• **Records for processing**:
-- Start --
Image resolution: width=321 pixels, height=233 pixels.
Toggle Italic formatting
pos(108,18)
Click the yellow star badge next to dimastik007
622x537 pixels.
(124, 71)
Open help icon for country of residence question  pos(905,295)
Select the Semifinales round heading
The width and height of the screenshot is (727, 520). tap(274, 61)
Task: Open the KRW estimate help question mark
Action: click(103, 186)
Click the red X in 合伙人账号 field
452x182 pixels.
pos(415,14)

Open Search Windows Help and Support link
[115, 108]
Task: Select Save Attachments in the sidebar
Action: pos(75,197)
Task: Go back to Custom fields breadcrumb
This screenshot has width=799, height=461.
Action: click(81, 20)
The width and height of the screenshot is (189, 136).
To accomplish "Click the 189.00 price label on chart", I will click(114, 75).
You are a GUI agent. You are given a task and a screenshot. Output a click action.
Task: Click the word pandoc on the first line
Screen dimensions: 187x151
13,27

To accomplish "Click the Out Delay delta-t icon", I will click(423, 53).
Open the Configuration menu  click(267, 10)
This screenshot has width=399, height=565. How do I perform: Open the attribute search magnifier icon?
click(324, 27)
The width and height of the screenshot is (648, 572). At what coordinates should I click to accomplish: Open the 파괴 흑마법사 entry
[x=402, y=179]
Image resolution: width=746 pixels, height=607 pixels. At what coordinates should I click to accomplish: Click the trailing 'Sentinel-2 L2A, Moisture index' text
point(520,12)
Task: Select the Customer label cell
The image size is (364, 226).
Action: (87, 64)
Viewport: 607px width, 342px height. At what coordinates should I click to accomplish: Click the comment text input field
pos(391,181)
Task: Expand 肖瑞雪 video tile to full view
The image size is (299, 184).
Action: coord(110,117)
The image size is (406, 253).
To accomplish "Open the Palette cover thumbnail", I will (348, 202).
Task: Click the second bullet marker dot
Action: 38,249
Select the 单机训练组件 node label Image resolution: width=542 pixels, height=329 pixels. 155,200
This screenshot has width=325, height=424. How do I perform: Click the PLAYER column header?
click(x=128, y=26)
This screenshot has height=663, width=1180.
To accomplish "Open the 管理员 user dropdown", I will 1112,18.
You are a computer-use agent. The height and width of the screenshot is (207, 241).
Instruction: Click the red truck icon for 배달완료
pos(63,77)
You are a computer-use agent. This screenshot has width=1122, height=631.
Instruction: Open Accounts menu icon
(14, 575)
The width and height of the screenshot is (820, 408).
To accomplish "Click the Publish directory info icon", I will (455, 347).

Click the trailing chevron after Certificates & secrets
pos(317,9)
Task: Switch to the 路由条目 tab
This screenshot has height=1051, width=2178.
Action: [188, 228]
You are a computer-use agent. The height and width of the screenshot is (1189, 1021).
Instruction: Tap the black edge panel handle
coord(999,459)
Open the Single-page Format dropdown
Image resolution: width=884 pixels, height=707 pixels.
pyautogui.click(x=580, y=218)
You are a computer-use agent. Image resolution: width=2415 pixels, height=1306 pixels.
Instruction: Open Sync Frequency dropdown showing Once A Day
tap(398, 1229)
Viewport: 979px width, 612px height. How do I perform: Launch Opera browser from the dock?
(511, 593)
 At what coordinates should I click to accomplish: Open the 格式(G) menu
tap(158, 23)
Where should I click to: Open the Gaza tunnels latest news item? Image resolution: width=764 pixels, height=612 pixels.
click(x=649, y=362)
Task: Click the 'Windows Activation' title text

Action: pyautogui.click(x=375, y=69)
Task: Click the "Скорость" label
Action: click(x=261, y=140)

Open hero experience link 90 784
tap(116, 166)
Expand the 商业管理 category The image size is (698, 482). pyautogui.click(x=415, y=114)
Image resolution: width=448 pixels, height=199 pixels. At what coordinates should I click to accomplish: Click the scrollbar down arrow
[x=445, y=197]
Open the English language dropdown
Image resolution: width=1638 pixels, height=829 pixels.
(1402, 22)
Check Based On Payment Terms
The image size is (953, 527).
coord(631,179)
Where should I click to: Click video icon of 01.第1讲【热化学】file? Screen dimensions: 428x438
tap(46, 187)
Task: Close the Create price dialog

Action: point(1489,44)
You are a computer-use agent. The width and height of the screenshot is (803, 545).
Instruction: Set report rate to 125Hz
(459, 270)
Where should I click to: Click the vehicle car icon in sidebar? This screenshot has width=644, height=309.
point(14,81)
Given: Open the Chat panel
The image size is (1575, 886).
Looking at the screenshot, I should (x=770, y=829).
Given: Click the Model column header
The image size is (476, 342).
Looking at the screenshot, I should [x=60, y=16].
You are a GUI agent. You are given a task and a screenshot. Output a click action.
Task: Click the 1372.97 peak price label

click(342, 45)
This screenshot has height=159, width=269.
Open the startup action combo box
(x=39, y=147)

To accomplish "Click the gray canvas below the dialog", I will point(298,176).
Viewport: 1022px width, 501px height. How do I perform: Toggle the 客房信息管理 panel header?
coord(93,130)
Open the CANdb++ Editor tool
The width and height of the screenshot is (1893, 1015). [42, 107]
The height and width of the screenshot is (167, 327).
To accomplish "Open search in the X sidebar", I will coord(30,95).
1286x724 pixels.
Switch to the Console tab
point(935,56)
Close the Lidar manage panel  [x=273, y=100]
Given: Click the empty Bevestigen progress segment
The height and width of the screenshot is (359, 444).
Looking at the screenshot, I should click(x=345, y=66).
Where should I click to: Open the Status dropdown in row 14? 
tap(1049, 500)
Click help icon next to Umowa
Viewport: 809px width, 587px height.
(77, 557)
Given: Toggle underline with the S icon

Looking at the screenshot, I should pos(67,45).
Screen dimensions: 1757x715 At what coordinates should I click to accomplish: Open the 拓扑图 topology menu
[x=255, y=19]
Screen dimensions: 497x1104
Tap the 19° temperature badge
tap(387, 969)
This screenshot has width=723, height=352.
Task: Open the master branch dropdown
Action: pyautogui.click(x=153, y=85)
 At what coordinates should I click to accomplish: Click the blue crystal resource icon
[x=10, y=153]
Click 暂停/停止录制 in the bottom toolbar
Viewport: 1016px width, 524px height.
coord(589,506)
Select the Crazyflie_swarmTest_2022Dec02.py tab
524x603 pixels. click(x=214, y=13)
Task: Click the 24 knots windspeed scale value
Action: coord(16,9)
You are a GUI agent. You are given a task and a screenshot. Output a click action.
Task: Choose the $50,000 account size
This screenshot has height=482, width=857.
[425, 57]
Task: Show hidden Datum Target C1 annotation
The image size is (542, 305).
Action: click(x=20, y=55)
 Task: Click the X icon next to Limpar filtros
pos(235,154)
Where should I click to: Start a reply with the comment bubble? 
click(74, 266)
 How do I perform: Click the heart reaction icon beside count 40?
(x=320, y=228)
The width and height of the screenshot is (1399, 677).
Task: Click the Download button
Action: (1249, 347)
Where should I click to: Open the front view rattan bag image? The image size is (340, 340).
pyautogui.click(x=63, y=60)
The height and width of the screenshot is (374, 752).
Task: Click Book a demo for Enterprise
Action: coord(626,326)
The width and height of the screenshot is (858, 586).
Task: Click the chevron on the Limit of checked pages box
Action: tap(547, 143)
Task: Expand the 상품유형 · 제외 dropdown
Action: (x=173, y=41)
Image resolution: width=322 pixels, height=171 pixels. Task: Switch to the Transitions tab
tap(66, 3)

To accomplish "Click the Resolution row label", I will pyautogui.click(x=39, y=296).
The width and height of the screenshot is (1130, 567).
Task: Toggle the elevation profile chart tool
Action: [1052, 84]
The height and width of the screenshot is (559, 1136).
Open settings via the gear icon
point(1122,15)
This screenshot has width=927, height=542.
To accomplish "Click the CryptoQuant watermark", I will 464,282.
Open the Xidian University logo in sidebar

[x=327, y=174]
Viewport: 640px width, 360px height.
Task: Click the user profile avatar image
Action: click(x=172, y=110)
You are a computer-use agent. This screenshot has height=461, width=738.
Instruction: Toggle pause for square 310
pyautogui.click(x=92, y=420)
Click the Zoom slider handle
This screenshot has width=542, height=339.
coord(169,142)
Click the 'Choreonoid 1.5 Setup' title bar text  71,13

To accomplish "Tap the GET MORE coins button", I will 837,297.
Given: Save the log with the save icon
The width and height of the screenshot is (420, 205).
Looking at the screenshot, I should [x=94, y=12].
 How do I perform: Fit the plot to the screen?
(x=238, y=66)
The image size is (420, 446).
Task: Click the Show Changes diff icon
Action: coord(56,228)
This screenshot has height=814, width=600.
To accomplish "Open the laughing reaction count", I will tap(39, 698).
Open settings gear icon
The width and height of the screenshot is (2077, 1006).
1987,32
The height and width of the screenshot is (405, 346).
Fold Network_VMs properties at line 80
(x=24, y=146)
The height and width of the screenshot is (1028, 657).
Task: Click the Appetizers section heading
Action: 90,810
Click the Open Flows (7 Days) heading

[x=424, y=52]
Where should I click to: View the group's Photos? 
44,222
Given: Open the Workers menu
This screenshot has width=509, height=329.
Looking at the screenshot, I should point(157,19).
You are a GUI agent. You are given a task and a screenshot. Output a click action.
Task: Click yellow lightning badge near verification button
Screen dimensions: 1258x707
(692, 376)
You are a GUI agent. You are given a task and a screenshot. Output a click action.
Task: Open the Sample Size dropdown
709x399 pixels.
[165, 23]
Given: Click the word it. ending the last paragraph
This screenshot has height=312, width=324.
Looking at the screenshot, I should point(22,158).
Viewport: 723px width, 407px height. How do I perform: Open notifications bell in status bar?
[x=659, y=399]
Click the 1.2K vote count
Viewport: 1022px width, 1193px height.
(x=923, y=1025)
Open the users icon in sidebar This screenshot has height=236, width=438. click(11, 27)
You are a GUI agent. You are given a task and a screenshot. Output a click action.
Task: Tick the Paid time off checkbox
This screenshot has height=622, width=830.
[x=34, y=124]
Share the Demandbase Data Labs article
-- End --
• **What the task asks**:
Copy out the entries from the line containing "Click the trailing chevron" through the line containing "Action: point(1489,44)", keeping both of those lines and reproducing every line word for word.

• **Exercise answer**:
Click the trailing chevron after Certificates & secrets
pos(317,9)
Task: Switch to the 路由条目 tab
This screenshot has height=1051, width=2178.
Action: [188, 228]
You are a computer-use agent. The height and width of the screenshot is (1189, 1021).
Instruction: Tap the black edge panel handle
coord(999,459)
Open the Single-page Format dropdown
Image resolution: width=884 pixels, height=707 pixels.
pyautogui.click(x=580, y=218)
You are a computer-use agent. Image resolution: width=2415 pixels, height=1306 pixels.
Instruction: Open Sync Frequency dropdown showing Once A Day
tap(398, 1229)
Viewport: 979px width, 612px height. How do I perform: Launch Opera browser from the dock?
(511, 593)
 At what coordinates should I click to accomplish: Open the 格式(G) menu
tap(158, 23)
Where should I click to: Open the Gaza tunnels latest news item? Image resolution: width=764 pixels, height=612 pixels.
click(x=649, y=362)
Task: Click the 'Windows Activation' title text

Action: pyautogui.click(x=375, y=69)
Task: Click the "Скорость" label
Action: click(x=261, y=140)

Open hero experience link 90 784
tap(116, 166)
Expand the 商业管理 category The image size is (698, 482). pyautogui.click(x=415, y=114)
Image resolution: width=448 pixels, height=199 pixels. At what coordinates should I click to accomplish: Click the scrollbar down arrow
[x=445, y=197]
Open the English language dropdown
Image resolution: width=1638 pixels, height=829 pixels.
(1402, 22)
Check Based On Payment Terms
The image size is (953, 527).
coord(631,179)
Where should I click to: Click video icon of 01.第1讲【热化学】file? Screen dimensions: 428x438
tap(46, 187)
Task: Close the Create price dialog

Action: point(1489,44)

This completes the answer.